On Tue, 15 Feb 2005, Andrew Haley wrote:
> There's one other thing to bear in mind when considering the way that
> fold relates to language front ends.  We've seen problems in Java
> where fold() returned tree nodes that Java didn't recognize: one time,
> for example, it returned a BITFIELD_EXPR.

I see the current java front-end's inability to lower standard tree
nodes in to JVM bytecodes as a failing of the gcj implementation
rather an intrinsic problem in the constant folder.  The operator
BIT_FIELD_REF, for example, can be seen as a canonical representation
of a shift-and-mask or a mask-and-shift operation.  Hence, should
the tree-ssa analysis passes prefer to see "(x & 12) >> 2" or
"(x >> 2) & 3" as BIT_FIELD_REF (x, 2, 2), it should be a relatively
trivial task for jcf-write.c to convert BIT_FIELD_REF (x, 2, 2) back
into an ishr/iand sequence.

Exactly, the same problems were claimed with jcf-write's inability
to handle ABS_EXPR, MIN_EXPR, MAX_EXPR, NOP_EXPR, RSHIFT_EXPR, etc...

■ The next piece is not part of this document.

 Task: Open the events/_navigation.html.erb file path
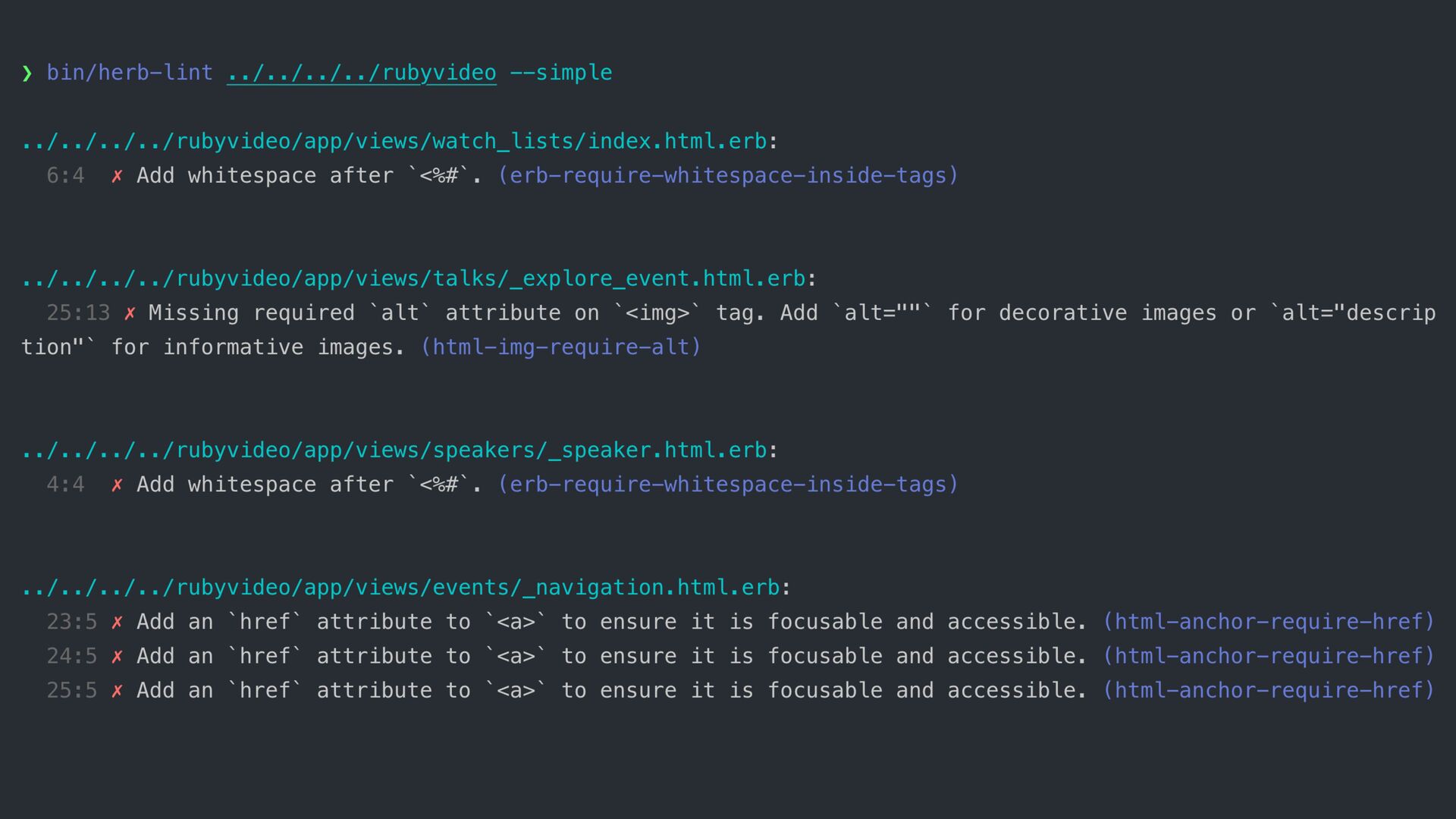tap(400, 588)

The design decision made by gcj was that rather than to provide a
JVM back-end target, was to instead side-step GCC's RTL expansion
and perform the lowering to Java bytecodes itself.  As such, any
RTL expansion functionality that failed to get implemented in gcj
would appear to be a short coming of the java front-end, i.e. a
sorry(), rather than a bug or problem in fold or the middle-end.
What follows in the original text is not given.